Data-Structures for Multisensory Information Processing in an Embodied Machine-Mind
IEEE Transactions on Cognitive and Developmental Systems
The real-world is a medley of multisensory information and so are our experiences, memories, and responses. As embodied beings, we respond to the information endogenously and in ways derived from self-defining factors. Thus inspired, we attempt formalization of data-structures to facilitate generation of system-bespoke comprehension-granules of the real-world. The conceptualized structures encapsulate multisensory inputs (sourced from the real-world or memories), intrinsic and deliberate emotions, messages (bearing intermittent process-results, queries, multimodal data, etc.) across system modules and memory units, and sensorimotor responses to the inputs. The structural-schematics are anthropomorphic. These variable-length constructs are theoretically platform-independent, support genericity across data-modality and information-inclusion, and provide for representation of novel sensory-data.
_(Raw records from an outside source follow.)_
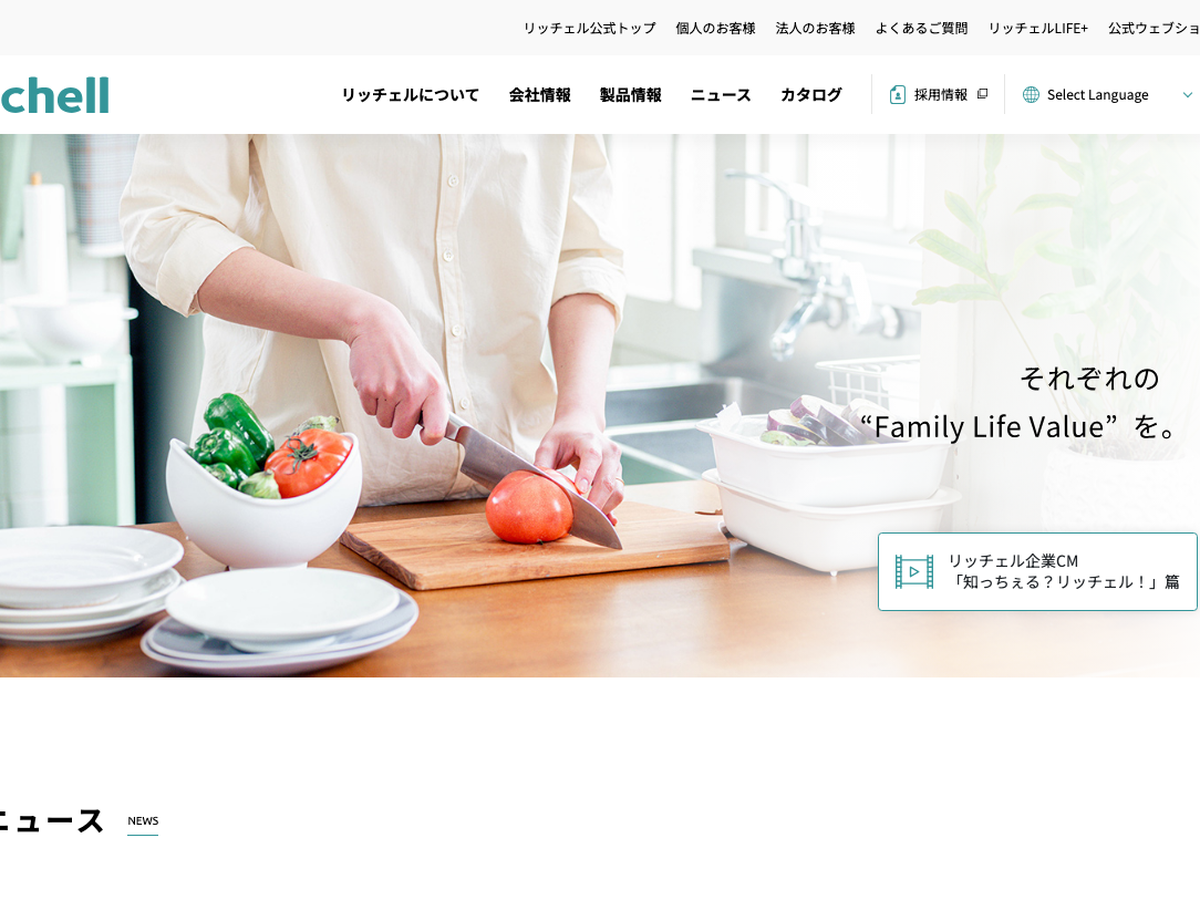Click the Richell logo
This screenshot has width=1200, height=900.
click(54, 95)
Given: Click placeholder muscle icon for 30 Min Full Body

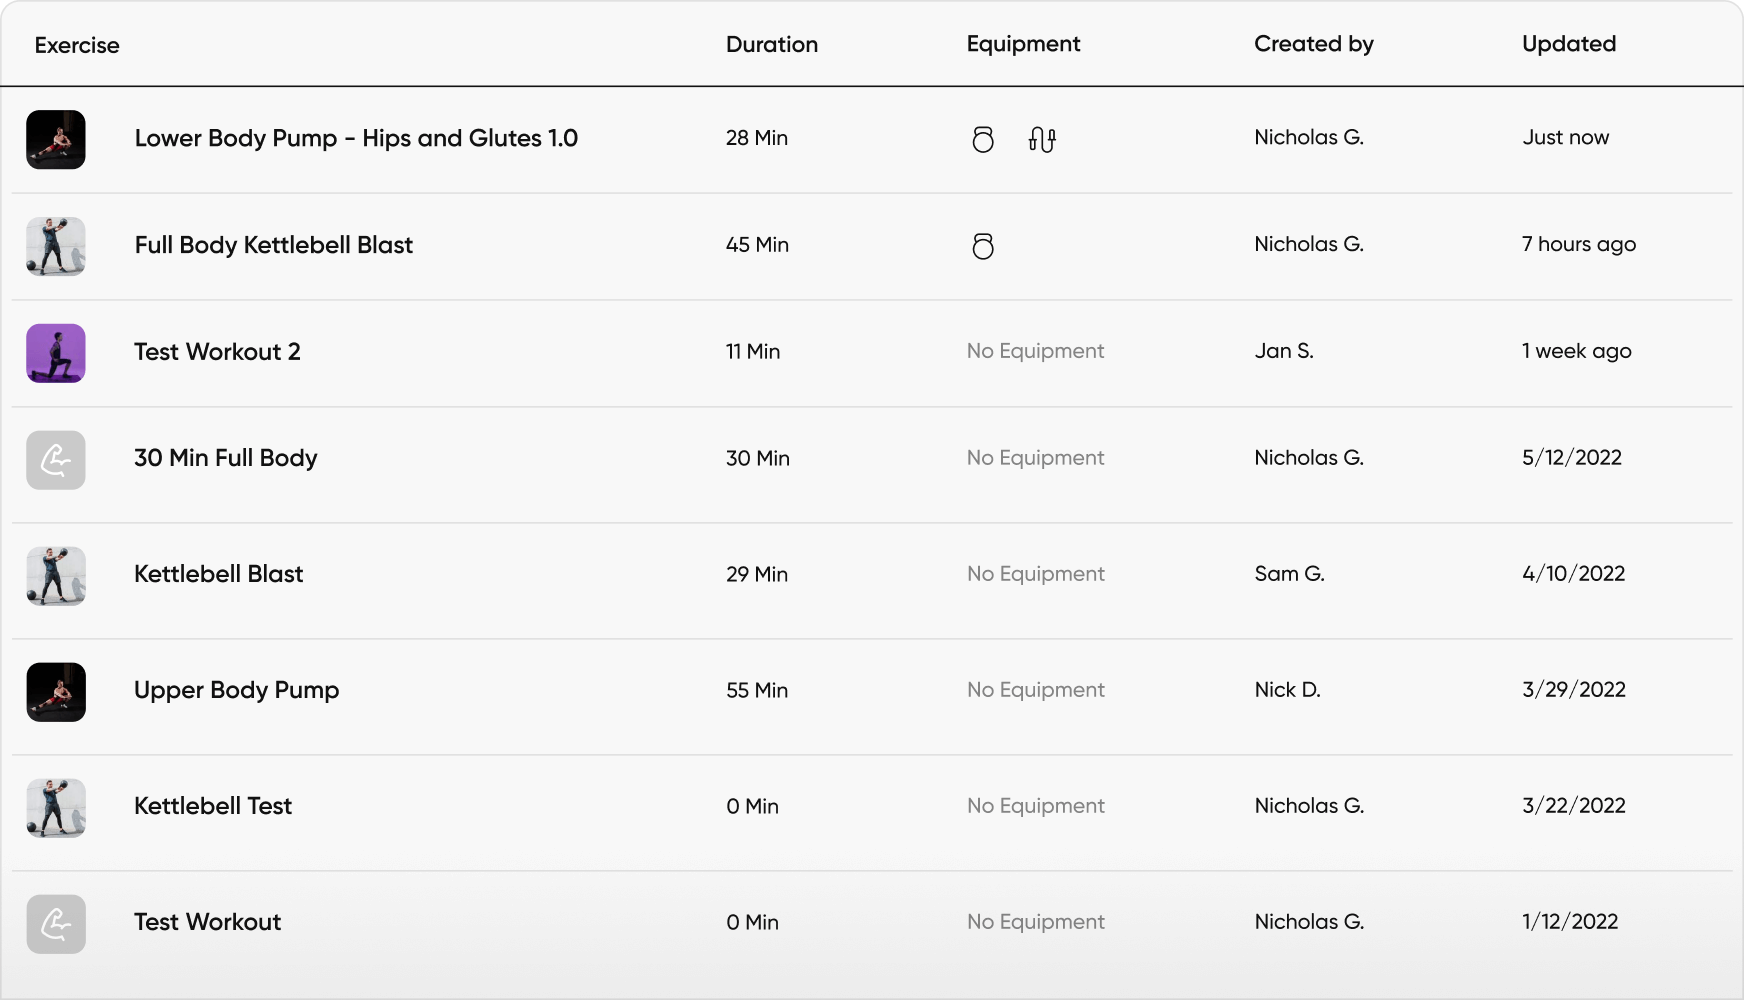Looking at the screenshot, I should (x=56, y=460).

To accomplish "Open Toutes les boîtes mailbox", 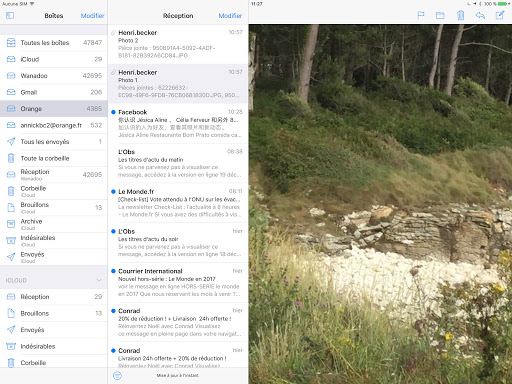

An epigenome-styled header node for the afferent data-units provides for the activation of intuitive 'fight-flight' behavior. The documentation includes a flow-graph, depicting the translation of information across the data-structures and the different ways of thinking while interpreting a real-world scene or a mind-generated event. Applicability of the structures has been analyzed in the context of comprehension in an embodied mind-machine framework and other similar architectures. Studies herein target contribution to the design of generally intelligent man-machine symbiotic systems.
Banerjee, Romi and Pal, Sankar K., "Data-Structures for Multisensory Information Processing in an Embodied Machine-Mind" (2018). Journal Articles. 1268.